▶ ENTRIES SUPPLIED:
◆ ◆ ◆ ◆

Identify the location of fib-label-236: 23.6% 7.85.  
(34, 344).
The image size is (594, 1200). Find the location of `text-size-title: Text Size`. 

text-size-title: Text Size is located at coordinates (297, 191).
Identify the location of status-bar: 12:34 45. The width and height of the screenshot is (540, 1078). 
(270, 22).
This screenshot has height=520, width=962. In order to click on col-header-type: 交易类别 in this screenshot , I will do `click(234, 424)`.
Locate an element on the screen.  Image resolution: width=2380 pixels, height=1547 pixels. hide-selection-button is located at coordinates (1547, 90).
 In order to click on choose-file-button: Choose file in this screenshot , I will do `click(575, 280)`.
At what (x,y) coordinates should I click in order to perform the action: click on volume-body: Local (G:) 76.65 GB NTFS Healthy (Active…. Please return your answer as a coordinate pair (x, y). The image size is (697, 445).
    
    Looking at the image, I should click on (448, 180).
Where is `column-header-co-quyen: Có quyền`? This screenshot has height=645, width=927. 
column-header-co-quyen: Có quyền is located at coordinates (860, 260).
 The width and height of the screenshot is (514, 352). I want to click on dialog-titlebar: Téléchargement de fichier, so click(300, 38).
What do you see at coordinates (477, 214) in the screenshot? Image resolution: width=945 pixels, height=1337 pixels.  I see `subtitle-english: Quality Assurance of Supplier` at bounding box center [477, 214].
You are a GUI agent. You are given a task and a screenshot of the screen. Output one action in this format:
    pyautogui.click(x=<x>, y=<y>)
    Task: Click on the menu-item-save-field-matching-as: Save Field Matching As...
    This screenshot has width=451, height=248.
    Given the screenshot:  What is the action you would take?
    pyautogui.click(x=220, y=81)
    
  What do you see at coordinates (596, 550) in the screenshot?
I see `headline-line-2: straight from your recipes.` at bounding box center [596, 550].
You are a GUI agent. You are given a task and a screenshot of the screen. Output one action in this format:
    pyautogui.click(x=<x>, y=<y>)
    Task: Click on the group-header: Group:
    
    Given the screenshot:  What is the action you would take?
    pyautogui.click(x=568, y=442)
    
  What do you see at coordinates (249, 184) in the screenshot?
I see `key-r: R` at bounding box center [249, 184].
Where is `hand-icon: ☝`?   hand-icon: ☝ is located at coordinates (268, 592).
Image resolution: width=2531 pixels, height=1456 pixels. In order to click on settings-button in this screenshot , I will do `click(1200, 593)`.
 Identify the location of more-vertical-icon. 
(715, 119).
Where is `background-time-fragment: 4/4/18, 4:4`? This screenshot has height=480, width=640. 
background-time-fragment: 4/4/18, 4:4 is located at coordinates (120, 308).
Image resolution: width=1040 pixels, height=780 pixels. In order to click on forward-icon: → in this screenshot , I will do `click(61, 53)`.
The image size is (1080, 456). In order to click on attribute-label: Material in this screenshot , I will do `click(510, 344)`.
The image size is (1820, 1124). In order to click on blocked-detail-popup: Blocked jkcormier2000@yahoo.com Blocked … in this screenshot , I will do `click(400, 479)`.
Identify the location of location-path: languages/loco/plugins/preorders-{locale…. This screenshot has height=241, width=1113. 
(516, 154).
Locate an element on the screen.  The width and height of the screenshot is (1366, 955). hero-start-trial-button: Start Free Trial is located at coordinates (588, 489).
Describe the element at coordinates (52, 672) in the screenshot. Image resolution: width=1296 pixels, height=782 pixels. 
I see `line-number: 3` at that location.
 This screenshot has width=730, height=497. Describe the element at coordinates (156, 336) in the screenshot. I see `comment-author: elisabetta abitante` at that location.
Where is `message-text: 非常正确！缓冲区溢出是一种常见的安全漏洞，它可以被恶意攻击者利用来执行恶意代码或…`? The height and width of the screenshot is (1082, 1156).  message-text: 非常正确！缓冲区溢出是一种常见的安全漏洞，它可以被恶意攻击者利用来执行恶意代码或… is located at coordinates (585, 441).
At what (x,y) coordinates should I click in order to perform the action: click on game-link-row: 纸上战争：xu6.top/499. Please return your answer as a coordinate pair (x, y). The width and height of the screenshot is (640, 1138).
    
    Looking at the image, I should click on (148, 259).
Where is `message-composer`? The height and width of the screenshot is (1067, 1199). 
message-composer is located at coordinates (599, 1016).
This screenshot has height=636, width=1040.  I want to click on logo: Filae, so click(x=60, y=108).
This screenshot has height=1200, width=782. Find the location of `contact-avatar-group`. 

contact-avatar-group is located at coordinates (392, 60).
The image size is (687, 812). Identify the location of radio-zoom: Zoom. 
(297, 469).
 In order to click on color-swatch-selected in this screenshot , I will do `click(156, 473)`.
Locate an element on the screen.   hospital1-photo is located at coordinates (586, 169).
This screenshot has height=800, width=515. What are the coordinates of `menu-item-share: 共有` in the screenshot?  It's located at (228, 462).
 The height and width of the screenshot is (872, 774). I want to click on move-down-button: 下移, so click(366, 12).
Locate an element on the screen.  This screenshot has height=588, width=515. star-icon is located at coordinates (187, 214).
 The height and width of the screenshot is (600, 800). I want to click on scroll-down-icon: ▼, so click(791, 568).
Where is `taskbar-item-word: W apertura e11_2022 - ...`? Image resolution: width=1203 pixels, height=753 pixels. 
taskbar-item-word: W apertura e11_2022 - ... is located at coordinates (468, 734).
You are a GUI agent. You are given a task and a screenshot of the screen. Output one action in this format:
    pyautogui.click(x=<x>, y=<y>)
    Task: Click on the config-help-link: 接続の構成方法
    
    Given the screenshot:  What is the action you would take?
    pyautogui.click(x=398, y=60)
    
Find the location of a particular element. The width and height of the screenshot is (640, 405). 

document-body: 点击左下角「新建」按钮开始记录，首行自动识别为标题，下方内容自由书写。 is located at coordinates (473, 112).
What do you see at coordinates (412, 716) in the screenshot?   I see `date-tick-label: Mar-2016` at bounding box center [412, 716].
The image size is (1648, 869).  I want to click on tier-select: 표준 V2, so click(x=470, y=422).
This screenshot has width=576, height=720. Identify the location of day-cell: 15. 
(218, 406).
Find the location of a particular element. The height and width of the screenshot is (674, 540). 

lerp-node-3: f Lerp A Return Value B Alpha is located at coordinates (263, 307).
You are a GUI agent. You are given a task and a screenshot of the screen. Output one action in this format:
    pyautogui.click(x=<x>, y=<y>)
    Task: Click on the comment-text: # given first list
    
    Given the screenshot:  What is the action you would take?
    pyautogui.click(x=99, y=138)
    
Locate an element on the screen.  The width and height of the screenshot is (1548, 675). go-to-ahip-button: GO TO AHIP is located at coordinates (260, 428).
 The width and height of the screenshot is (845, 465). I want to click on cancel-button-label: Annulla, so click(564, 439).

◆ ◆ ◆ ◆

▶ ACTION ITEM:
Rewrite the records from the line with "Identify the location of status-bar: 12:34" to the line with "This screenshot has height=520, width=962.", changing "screenshot" to "capture" and leaving everything else as it is.

▶ WORKED SOLUTION:
Identify the location of status-bar: 12:34 45. The width and height of the capture is (540, 1078). 
(270, 22).
This capture has height=520, width=962. In order to click on col-header-type: 交易类别 in this capture , I will do `click(234, 424)`.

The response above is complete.